Don’t try to be perfect. Here are 5 Lessons 

  1. Start by being aware of when you think or act in perfectionist ways.  Being aware allows you the choice and is the first step to making corrections in your thinking and actions.
  2. Write out in a comparitive list format the good vs. bad costs of the perfectionist attitude or actions.  Be careful to count in the inter-personal relationship issues.  Remember success is not about being perfect. Demanding perfection is our own self talk that we are not good enough.  Would you talk to a friend like that?
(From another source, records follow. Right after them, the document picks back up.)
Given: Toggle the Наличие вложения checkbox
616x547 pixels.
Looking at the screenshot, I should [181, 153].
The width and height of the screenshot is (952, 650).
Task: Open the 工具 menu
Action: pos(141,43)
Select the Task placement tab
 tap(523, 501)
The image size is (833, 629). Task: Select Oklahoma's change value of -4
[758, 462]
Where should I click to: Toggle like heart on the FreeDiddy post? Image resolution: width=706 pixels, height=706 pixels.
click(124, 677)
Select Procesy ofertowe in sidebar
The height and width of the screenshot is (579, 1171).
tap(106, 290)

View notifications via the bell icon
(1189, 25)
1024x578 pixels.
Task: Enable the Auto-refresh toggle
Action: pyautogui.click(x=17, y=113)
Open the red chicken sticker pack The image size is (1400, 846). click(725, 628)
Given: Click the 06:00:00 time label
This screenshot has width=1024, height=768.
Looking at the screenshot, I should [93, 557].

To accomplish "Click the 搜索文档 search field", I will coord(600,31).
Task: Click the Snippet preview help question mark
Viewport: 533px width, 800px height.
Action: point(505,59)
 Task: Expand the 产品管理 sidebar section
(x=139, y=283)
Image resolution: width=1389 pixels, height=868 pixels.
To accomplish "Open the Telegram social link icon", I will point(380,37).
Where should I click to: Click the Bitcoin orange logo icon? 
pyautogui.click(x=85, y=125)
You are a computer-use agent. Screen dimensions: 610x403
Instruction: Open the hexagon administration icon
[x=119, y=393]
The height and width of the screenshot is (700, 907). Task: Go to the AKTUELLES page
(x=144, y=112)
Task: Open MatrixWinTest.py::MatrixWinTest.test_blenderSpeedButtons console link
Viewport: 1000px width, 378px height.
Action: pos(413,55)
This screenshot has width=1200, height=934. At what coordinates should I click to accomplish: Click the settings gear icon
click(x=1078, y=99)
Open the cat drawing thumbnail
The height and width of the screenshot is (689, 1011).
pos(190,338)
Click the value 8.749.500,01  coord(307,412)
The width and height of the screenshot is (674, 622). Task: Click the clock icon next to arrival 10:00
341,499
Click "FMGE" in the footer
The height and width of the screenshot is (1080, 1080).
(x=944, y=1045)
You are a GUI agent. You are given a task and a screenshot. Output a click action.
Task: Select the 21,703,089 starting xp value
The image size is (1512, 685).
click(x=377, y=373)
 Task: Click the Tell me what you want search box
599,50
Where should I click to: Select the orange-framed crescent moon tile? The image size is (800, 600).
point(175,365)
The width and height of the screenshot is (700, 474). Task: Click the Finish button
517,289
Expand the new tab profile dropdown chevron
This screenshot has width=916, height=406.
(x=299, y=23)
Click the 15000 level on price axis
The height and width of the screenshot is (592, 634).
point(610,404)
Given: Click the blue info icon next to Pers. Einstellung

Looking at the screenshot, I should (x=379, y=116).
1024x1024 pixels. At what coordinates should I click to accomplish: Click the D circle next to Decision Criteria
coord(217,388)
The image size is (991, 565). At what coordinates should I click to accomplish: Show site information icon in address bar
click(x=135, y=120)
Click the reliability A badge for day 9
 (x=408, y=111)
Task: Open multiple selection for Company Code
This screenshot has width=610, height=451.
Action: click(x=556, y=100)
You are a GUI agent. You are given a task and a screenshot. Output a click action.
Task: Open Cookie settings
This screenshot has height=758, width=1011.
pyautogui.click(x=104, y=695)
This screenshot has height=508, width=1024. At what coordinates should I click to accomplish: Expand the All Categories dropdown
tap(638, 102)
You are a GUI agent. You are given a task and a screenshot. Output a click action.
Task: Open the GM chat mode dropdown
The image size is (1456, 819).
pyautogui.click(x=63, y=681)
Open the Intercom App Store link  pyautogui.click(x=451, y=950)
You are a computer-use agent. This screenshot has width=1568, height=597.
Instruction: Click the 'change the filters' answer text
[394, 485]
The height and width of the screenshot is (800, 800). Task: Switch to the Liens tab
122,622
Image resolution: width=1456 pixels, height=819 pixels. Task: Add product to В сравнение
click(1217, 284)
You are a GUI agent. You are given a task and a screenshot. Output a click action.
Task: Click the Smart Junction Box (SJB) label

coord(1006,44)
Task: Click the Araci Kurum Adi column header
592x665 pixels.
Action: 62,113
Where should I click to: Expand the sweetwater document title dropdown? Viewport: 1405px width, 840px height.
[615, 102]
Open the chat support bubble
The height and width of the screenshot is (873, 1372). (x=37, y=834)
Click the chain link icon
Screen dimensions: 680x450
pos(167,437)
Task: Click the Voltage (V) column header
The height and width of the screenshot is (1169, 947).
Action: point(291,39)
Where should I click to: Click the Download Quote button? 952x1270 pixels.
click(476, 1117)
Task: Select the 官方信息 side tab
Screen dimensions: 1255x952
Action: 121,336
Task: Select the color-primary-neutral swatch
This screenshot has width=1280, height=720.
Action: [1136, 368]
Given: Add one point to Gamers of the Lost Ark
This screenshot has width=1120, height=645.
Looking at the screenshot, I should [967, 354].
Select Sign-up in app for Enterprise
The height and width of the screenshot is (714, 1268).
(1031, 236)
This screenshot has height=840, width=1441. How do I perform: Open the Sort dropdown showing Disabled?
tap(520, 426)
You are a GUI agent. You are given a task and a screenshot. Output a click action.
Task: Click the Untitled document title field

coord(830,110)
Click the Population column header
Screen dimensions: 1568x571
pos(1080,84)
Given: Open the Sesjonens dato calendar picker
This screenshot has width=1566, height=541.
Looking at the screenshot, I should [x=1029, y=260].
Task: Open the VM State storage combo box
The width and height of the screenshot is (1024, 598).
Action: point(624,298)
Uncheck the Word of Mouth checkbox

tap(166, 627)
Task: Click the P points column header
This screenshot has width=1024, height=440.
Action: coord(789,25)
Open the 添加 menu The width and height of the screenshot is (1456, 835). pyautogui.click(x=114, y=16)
  3. Think in a positive manner.  Many times perfectionist are more than willing to find what is wrong with themselves, their work or their situation.  If we find that we have that half empty cup syndrome, working on it by making a conscious effort to replace negative thoughts with positive ones will help.  We can do this with a journal of gratitude and of things that we like about ourselves.  Over time you will see yourself looking at everything in a more positive manner.
  4. Though some in this world would have us believe that winning is everything, that we have to win the trophy, get first place, be better than anyone and everyone else,  the fact is that this is an all or nothing attitude that simply is not part of the real world.  Did you know that more than 99%  of CEO’s of large successful companies did not go to a top tier ‘Ivy League’ college?  Give yourself a break and look at this type of thought pattern and be willing to challenge it for the sake of your happiness.
  5. Focus on healthy, realistic goals that can be achieved with perseverance and effort.  Focus on goals that are challenging but still possible to achieve, then be willing to celebrate your successes when your goal has been reached.


Often times teens learn the perfectionist behavior from their parents.  Often too parents, while not saying they expect perfection deliver the message in others ways like comparing one child with another, either in or out of the family.  Expectations of others often times creates stress on us, if we allow it to be the important thing in our life.  If this has happened to you, find someone you can talk to about this, to get a good perspective on the situation.